Il 30 giugno potrebbe essere una data dirimente per il destino di ILVA, per due circostante concomitanti: l’esaurimento delle risorse disponibili in capo alla gestione commissariale per pagare stipendi, forniture, manutenzioni e acquisti e il termine ultimo per firmare il contratto di aggiudicazione – in presenza o meno di accordo con i sindacati,- da parte di AM Investco, la joint venture composta per l’85% da Arcelor Mittal, colosso indiano dell’acciaio e per il 15% dal Gruppo Mercegaglia, che, a questo punto, potrebbe anche decidere di recedere.

Nel frattempo l’amministrazione straordinaria di Ilva perde 30 milioni di euro al mese, in un contesto in cui, alle frizioni sindacali, va ad aggiungersi un ulteriore fattore di incertezza politica legato al nuovo governo Cinque Stella-Lega: uno dei due contraenti il patto di governo si è dichiarato più volte favorevole alla chiusura. Qui le dichiarazioni di ieri di Beppe Grillo.

Ilva, che rimane ancora oggi la più grande acciaieria d’Europa, non è soltanto Taranto, la cui storia certo rappresenta uno dei punti bui dei rapporti tra ambiente e industria e a questo proposito il piano ambientale di Arcelor prevede oltre 1 miliardo di euro per la bonifica. Ilva è anche Genova e Novi Ligure, che non presentano criticità ambientali.

Lo stabilimento di Novi, acquisito dal Gruppo nel 1931, in seguito al tracollo finanziario della società Ferriere, produce perlopiù acciaio destinato al settore automotive. I coils giungono via mare da Taranto: una parte di essi è destinata alle linee di zincatura e banda stagnata di Cornigliano (che ha una capacità produttiva pari a 1,5 milioni di tonnellate), un’altra allo stabilimento piemontese, la cui capacità produttiva è di circa 2 milioni di tonnellate.

Chiudere Taranto avrebbe un effetto immediato anche nella nostra provincia, in termini di paralisi dello stabilimento, con un immediato blocco degli stipendi, perdite di posti di lavoro diretti (oggi gli occupati sono circa 800) e indiretti e gravi ripercussioni per le imprese dell’indotto.

Significherebbe perdere capacità produttiva, in attesa di decisioni relative al futuro della fabbrica di Novi Ligure che potrebbero dover richiedere mesi.

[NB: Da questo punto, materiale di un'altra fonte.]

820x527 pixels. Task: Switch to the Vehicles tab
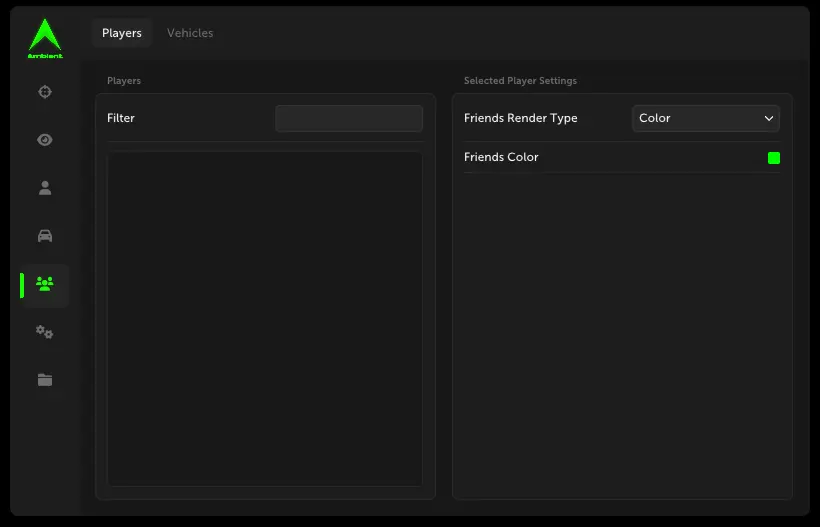(x=190, y=33)
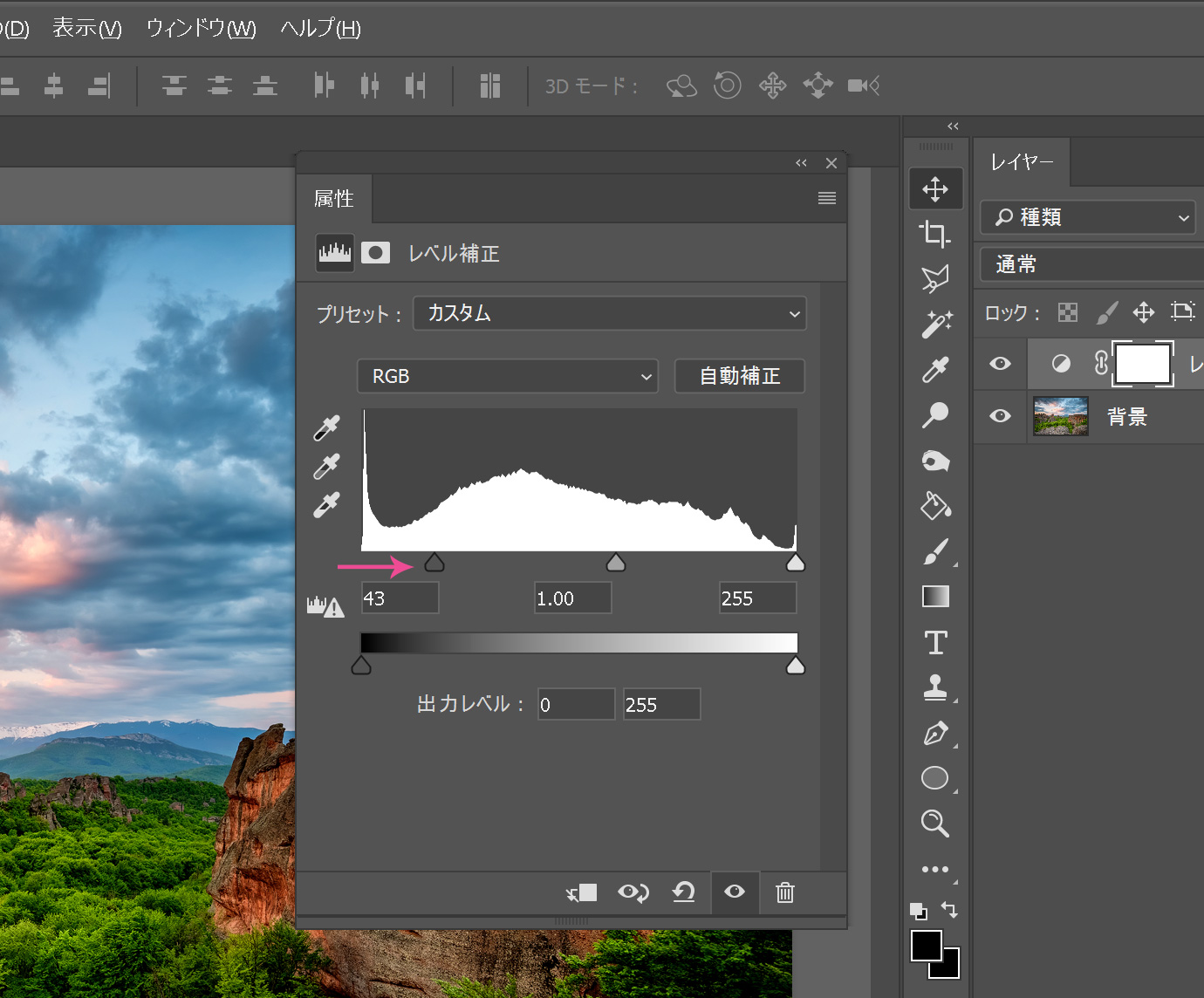
Task: Select the Paint Bucket tool
Action: 935,506

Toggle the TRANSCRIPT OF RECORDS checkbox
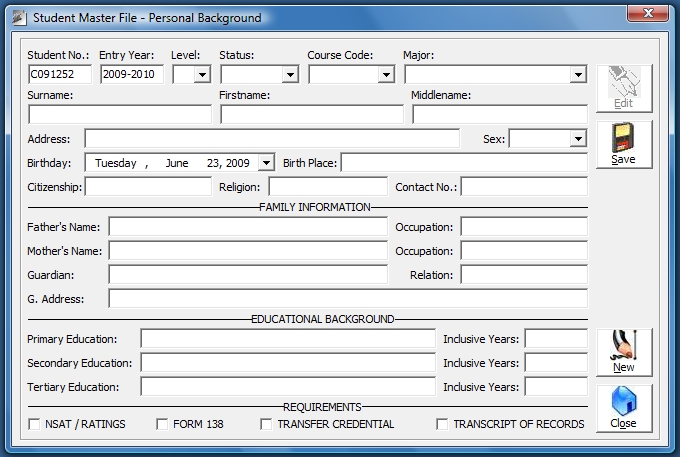point(442,424)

Oggi l’Italia è il secondo produttore europeo di acciaio dopo la Germania. Mentre Trump impone i dazi, l’Italia, invece di rafforzare il proprio peso anche a livello di politiche commerciali europee, rischia di perdere un pezzo importante di siderurgia, di mostrarsi un paese dove non vi è nessuna certezza giuridica per gli investitori e di correre verso una decrescita infelice.